Proctor did not return calls from The News & Observer.

 

Officials in the three counties also say they believed the animals PETA took had

at least a chance at finding homes.

 

" The verbal agreement was, if they felt like the animals could possibly be

adopted, they would, " said Sue Gay, the head of Northampton County animal

control. " We thought at least some of them were being adopted. "

 

But some also admit that they didn't have the time to worry about what PETA was

doing with the legions of stray animals that were stretching the counties' scant

resources.

 

" All I knew was they came in, they said they had X amount of animals and they

were carrying them to Virginia, and I didn't question them, " said Charles Jones,

who is head of animal control in Hertford County. Jones is also the fire marshal

and the head of emergency medical services and emergency management.

 

The three counties no longer give animals to PETA. But the town of Windsor, in

Bertie County, still turns over all its stray animals to the group.

 

Even after the arrests, Town Administrator Allen Castelloe said he has never

checked into what PETA does with the town's animals.

 

Hirschkop said PETA never promised county officials that it would find homes for

animals. PETA doesn't have an adoption facility, he said, and there are simply

too many strays in the region to find homes for them all.

 

Animal advocates say PETA was needlessly killing animals. They say that, with a

little work, PETA could have found homes for at least some stray animals.

 

JoAnn Jones, the Hertford County animal advocate, started working in the county

shelter in July. Since then, she said, her volunteer group has adopted out 175

animals.

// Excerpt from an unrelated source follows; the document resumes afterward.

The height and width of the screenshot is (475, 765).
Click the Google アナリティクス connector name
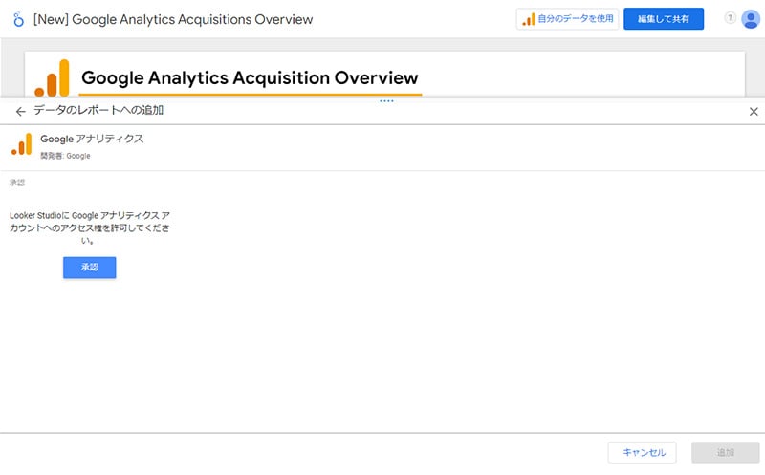92,139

She said they call on their network of animal-loving friends, place ads

on the Internet and, sometimes, send animals to other states.

 

" We have a lot of dogs that are sleeping in beds, riding in cars and living the

good life, " Jones said.

 

Cheryl Powell, a veterinarian in Bertie County, said that before PETA moved in,

she was finding homes for many of the adoptable animals that came through the

Bertie shelter. Once PETA came, she said, the group no longer wanted her help.

 

Powell said PETA workers told her they were taking animals to a farm where they

would try to adopt them out. But she said she began to suspect that the van they

drove was too small to get all those animals back to Virginia, and when they

came asking whether she had stray animals, she never turned any over.

 

" They lied, " Powell said. " I know they never told me that they were taking

animals and euthanizing them on a wholesale plan. "

 

The deception, Powell said, stings as much as the animals' deaths.